DEAR ABBY: I have been working through major anxiety issues with a therapist for the last few months. Sometimes he is very helpful; other times he goes off on tangents, talking about topics I don’t feel the need to discuss (and things that don’t necessarily pertain to me). I find it frustrating, and at times, it makes me angry (although I keep that to myself). How can I keep my therapist on track? Or, how can I break up with him without just ghosting him?
— Wants to make real changes
DEAR WANTS: As a patient, you are in a vulnerable position. Many times a patient will feel hesitant to tell a therapist that a line of conversation seems uncomfortable or irrelevant. However, because it is uncomfortable you should NOT let that stop you. Your therapist may explain to you why he is pursuing the issues. You can then accept or reject the explanation. If you continue to feel uncomfortable after that, you can “disengage” via a letter or a phone call. Ghosting is the coward’s way out, and I don’t recommend it.
DEAR ABBY: I don’t know how to refer to the man I love. We are both older and have been living together for years.
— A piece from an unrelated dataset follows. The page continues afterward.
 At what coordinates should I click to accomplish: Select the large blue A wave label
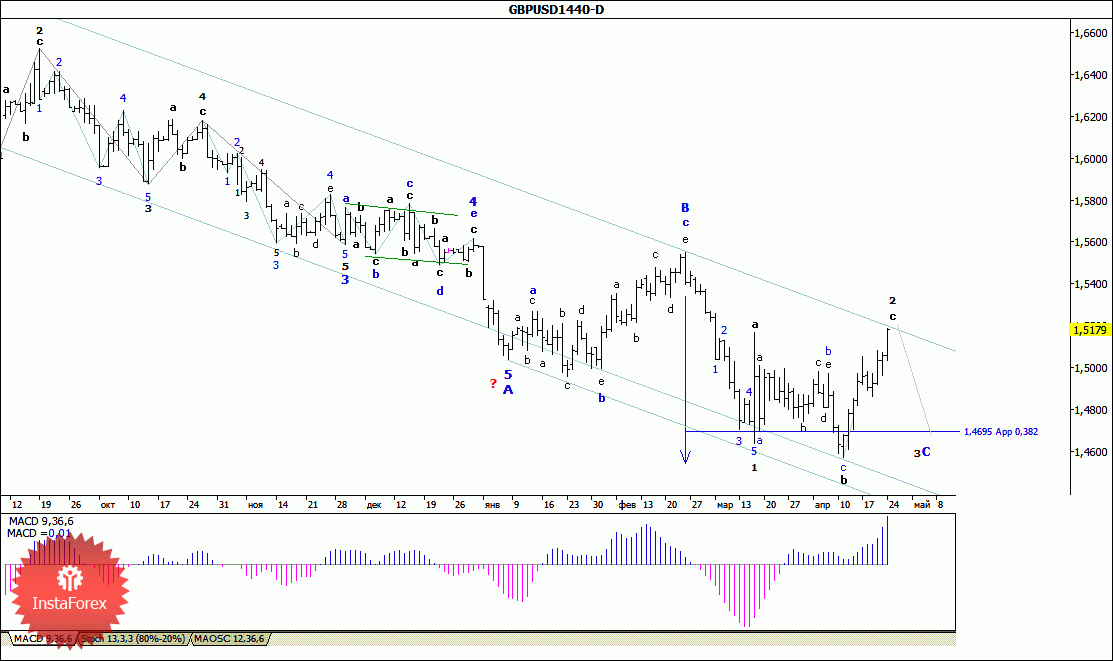pyautogui.click(x=508, y=390)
Introducing him as my “boyfriend” makes me feel like a kid in a short-term relationship. I can’t use “husband” because we get our full benefits being single. (If we marry, we could lose half our income.)
I tried “partner,” but people assumed I was speaking of a business partner or a same-sex partner. “Lover” comes across as an extramarital affair. There has to be another word for a couple who lives together for years, like in a marriage, but who cannot marry.
— Unclassified in South Carolina
DEAR UNCLASSIFIED: You might refer to the gentleman as your honey, your sweetheart, your loved one or spouse — or simply by his name. Most of the people with whom you are speaking probably know you live together, and if they are new acquaintances, there is no requirement that you explain your marital or financial situation.
DEAR ABBY: My husband wants a puppy. He is almost 75 and plays golf four days a week. I’m 70 and work four days a week. I also do lots of volunteer work, which I enjoy.
I not only do not want the responsibility of a pet, but I also feel that a pet is a family member. It will need more attention than my husband has time to give, not to mention the time, effort and consistency needed to train a puppy. Our neighbor has a dog that my sweet hubby can play with every day if he wants to. Please help me.
— Retired pet lover in Louisiana
DEAR PET LOVER: If your sweet hubby feels the need to pet and cuddle a puppy, tell him he can do so at the local shelter. Then suggest that if he wants to adopt a dog, it should be an older one from a shelter or rescue group. If he does, you stand a better chance of winding up with a pet that is already trained and housebroken, and the responsibility for educating it won’t fall on your shoulders.